Filed under: Ethanol, Flex-Fuel, Green Culture
Chuck Klosterman watched the "Live Green" Superbowl ad. Then he bought a flex fuel car. In this article from Esquire, he made an incredible argument for ethanol of the like I have never seen before. I think it reflects a lot of people that support ethanol. First, there is nothing technical in this article. He says there is a debate about emissions in one sentence in parenthesis and that ended that. The article is about the power of Culture.
Chuck says "culture beats strategy every time." "No business strategy can compete against the sheer power of everyone buying into the same ideas, working toward identical goals, and wanting the same things. A well-built machine is still no match for a living organism, because the organism can evolve over time." Live Green "is attempting to generate a hipster culture around corn."
He has "never experienced a marketing move that is aimed so directly at" his "life, quite possibly to the exclusion of everyone else in America." Why does he support ethanol? It's "neither environmental nor political. It's not economic, either." He likes "the idea of ethanol only because it seems like the last hope for the survival of small U.S. farmers, many of whom exist within a completely insane business model that's a product of their own efficiency."
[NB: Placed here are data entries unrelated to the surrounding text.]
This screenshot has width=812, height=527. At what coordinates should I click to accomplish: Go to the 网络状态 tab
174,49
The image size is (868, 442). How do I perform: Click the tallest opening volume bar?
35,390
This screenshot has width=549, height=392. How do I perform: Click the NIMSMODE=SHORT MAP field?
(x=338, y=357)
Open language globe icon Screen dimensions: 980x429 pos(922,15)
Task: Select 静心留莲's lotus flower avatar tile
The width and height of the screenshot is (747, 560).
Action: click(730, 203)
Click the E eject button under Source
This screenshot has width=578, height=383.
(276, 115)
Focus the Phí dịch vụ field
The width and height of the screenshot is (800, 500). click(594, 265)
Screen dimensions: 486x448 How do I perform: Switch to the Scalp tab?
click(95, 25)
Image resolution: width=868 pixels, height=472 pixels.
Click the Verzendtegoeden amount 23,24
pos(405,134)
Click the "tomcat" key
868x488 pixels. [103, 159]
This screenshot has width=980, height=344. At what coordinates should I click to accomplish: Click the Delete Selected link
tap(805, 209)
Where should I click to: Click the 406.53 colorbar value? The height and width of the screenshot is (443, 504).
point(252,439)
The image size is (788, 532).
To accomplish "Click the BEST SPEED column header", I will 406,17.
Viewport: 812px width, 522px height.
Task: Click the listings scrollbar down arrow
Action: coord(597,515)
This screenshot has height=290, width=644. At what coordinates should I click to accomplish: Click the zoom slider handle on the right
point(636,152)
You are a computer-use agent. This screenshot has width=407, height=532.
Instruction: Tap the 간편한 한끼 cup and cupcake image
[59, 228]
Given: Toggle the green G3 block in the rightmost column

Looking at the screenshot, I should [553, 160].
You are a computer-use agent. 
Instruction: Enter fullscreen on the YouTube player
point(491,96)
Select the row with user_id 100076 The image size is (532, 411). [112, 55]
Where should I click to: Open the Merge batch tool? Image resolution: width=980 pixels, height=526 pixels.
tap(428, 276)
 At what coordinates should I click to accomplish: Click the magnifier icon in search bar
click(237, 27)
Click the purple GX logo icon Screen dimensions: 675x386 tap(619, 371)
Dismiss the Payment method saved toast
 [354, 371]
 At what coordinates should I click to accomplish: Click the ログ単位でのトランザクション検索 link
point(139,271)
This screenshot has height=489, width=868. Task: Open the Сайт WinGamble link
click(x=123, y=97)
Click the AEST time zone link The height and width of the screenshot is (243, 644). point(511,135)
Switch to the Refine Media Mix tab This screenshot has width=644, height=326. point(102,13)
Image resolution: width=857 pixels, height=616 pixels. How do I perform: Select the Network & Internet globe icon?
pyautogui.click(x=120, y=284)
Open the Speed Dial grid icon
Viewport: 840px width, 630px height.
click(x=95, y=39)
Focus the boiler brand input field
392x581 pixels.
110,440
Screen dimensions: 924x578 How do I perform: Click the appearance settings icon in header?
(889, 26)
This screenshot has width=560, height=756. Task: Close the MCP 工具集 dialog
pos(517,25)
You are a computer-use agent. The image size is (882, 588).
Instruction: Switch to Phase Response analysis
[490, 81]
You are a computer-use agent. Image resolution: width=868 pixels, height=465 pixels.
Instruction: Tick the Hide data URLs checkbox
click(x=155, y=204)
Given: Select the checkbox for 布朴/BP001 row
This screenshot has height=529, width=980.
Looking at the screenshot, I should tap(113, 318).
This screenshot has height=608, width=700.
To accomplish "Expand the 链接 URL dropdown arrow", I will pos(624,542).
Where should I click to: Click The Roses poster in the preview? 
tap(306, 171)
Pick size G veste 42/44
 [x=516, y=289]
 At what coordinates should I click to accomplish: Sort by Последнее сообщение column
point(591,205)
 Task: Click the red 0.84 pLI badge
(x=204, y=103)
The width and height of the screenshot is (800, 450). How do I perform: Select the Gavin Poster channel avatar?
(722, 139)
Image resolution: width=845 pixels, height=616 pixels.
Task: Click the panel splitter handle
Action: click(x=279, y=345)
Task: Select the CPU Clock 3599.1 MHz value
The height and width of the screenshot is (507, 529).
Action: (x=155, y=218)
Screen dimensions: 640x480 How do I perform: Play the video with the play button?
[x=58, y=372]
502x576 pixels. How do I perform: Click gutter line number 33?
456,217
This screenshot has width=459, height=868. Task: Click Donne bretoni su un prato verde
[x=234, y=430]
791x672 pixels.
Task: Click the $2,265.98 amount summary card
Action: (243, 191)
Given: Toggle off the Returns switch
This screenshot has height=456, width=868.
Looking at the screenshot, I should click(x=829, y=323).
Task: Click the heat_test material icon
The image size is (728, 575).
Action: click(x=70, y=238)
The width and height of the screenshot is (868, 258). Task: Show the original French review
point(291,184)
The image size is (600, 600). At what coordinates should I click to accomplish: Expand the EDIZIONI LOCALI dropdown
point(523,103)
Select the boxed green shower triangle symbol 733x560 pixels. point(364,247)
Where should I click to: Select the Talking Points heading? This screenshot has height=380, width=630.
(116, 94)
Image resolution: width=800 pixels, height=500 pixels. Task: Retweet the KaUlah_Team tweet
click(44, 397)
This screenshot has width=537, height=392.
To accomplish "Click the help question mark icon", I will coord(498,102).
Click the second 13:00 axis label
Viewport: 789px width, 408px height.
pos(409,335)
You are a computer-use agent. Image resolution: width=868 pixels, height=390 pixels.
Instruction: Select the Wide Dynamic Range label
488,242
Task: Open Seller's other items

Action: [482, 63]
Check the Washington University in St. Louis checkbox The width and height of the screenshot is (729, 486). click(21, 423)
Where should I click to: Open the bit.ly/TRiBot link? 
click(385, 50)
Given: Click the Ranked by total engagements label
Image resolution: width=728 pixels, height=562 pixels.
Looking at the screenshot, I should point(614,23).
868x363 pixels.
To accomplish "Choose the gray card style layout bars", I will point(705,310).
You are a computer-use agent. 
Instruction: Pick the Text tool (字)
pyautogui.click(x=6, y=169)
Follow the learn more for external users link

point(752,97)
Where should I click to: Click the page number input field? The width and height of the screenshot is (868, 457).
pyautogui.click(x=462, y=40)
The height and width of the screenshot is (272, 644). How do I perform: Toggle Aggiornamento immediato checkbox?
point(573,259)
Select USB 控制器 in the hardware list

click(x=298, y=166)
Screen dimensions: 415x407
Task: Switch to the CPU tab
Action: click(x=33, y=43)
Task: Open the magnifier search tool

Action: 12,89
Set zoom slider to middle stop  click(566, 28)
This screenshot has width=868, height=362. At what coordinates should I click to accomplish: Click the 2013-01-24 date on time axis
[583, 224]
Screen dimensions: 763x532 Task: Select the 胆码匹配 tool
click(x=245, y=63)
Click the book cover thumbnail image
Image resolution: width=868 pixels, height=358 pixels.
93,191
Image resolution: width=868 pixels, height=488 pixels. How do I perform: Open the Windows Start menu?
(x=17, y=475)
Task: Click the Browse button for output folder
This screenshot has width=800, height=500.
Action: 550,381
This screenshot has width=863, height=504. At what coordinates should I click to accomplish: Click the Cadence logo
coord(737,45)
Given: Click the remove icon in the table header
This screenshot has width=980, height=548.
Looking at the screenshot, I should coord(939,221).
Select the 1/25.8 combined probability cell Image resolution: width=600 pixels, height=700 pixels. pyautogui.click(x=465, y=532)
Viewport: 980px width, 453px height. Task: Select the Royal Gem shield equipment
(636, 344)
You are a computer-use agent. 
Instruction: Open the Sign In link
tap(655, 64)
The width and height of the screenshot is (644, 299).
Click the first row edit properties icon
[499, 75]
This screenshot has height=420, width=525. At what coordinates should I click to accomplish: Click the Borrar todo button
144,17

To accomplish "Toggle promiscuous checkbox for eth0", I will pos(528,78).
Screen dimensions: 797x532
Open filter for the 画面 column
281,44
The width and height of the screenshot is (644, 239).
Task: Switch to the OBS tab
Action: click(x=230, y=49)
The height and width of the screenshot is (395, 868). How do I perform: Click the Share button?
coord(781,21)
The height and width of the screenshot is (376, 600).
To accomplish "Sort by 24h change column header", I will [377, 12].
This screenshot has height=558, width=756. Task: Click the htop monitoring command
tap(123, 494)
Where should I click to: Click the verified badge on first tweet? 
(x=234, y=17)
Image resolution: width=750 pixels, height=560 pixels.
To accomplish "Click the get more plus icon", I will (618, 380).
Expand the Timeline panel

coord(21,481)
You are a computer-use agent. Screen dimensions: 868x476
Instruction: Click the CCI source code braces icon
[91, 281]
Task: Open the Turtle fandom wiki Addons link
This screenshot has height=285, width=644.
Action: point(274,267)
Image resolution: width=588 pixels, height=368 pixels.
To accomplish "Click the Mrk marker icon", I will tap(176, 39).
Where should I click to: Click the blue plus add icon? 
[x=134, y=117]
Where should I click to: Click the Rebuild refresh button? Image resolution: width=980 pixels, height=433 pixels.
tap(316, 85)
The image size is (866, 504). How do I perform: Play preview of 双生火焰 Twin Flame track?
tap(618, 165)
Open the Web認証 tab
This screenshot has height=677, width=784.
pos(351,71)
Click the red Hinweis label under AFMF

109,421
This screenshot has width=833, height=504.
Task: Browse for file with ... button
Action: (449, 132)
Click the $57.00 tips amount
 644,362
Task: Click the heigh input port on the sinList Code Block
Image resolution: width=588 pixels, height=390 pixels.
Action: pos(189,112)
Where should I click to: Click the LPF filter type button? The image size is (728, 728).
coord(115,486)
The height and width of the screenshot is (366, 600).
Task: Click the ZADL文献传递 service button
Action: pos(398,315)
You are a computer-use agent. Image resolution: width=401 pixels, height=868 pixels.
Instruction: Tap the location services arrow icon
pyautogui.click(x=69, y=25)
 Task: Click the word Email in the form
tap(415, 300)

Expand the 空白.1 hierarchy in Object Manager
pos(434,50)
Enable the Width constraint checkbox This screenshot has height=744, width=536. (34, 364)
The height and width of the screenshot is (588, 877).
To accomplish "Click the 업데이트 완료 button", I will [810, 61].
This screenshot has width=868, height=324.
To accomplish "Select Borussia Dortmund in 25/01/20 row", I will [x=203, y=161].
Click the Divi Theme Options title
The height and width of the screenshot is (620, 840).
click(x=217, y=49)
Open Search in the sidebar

If you are still anti-ethanol, cleanse your pallet with the video from CNBC's Larry Kudlow on ethanol. Pro: Lou Ann Hammond from Carlist.com. Con: Jeff Goodell. He wrote an article in Rolling Stone called the Ethanol Scam. All very logical, very political, very large scale with no mention of the struggling good 'ol American farmer. In fact, you could say it's lost in the discussion of big agro.